I sure didn’t. But when I found out, I had to create a fun post for you about healthy breakfast ideas for kids because I receive so many questions from all of you asking me what the heck you should eat for breakfast. Well, today’s the day to talk about how to whip up a quick and easy better breakfast, which is exactly what you need for your busy mornings when you’re running out the door to work. Let’s face it, most of us aren’t eating breakfast as a family sitting around the table. If you do, hats off to you! If you don’t, no worries. Nothing to feel bad about. So, who’s ready to talk a bit about how to build a hearty morning meal? These breakfast ideas for kids are sure to please your entire family and they’re also great to serve as an afternoon snack or post-dinner munchie, as well.

The Amazon Flakes cereal from Nature's Path is delicious and one of our favorite healthy breakfasts for kids.

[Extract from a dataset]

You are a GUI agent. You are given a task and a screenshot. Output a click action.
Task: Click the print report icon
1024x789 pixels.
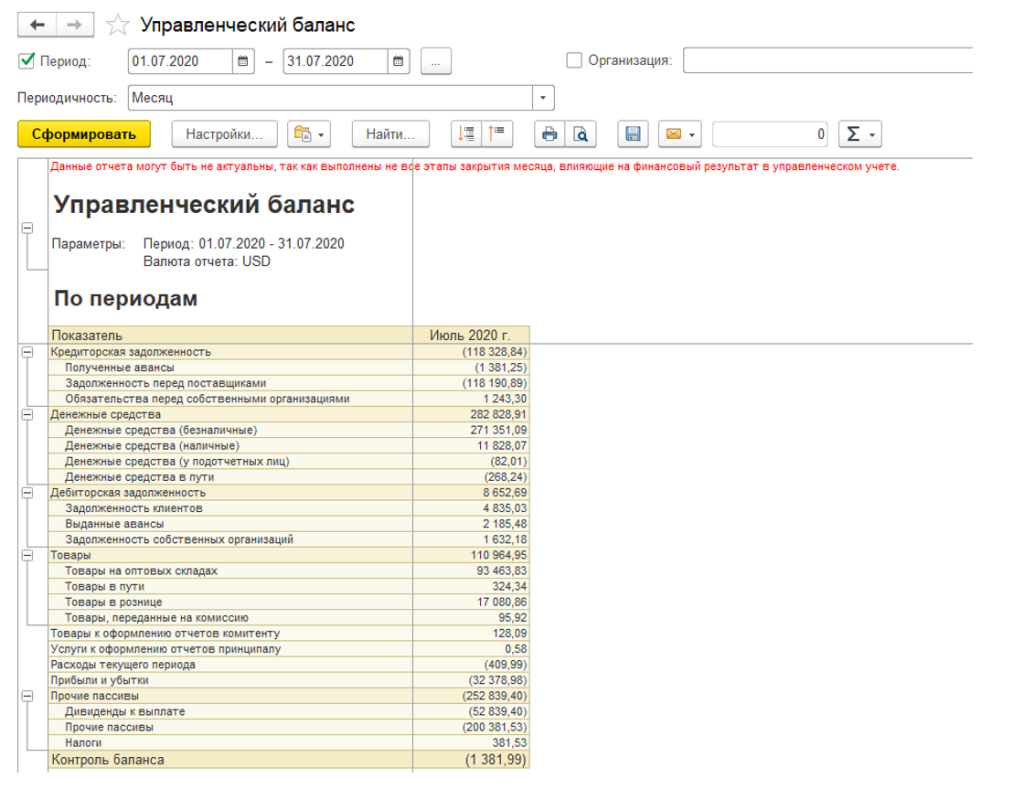pyautogui.click(x=549, y=134)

Healthy Breakfast Ideas for Kids

  • Almond Butter & Raspberry Jam Open Faced Sammie is a fun way to serve up breakfast. Toast two pieces of gluten-free whole grain toast and spread each half with creamy almond butter. Then, spread raspberry jam on top and slice each piece of toast into 4 equal squares and serve.
  • Envirokidz Peanut-Free Bars are the only peanut-free and organic snack bars available for kids. They’re an easy allergy-free (yes, they’re free of gluten and dairy, too) healthy snack for the back to school season. The best part? They’re organic and non-GMO plus they’re lower in sugar and salt compared to the other snack bars that line the aisles of the food stores.
  • Avocado Tahini Toast is a simple idea that can be made in less than 5 minutes. Simply mash a whole avocado, spread it on two pieces of gluten-free whole grain toast, drizzle it with tahini and sprinkle it with sea salt.
  • Smoothies are one of my favorite go-to breakfast ideas when I can’t sit down to eat. My Roasted Banana Tahini Smoothie is my favorite!
  • Baked Oatmeal is super easy to put together the night before a long week ahead and can also be made for brunch on a weekend when you have more time. My Breakfast Baked Oatmeal is an oldie but goodie that kid’s love.
  • Almond Butter Bananas are fun for kids to eat with their hands. Slice a banana lengthwise with a sharp knife and spread each inner half with almond butter, then top with unsweetened coconut flakes, slivered almonds and a pinch of sea salt and serve. Nature’s Path gluten-free granola is another fun topping if you have any on hand.
  • Envirokidz Amazon Flakes Cereal is an easy choice when you have less than 10 minutes to eat. All you need is this cereal, which is delicious, and your preferred choice of milk such as unsweetened almond milk. I like to add fresh berries as well as chopped walnuts to my cereal to add flavor and fiber!
  • Overnight Oats are always a good idea when your mornings lack time! My Morning Chocolate Coconut Oats are easy to make the night before so you can grab and go when you’re hungry in the morning. No morning prep needed.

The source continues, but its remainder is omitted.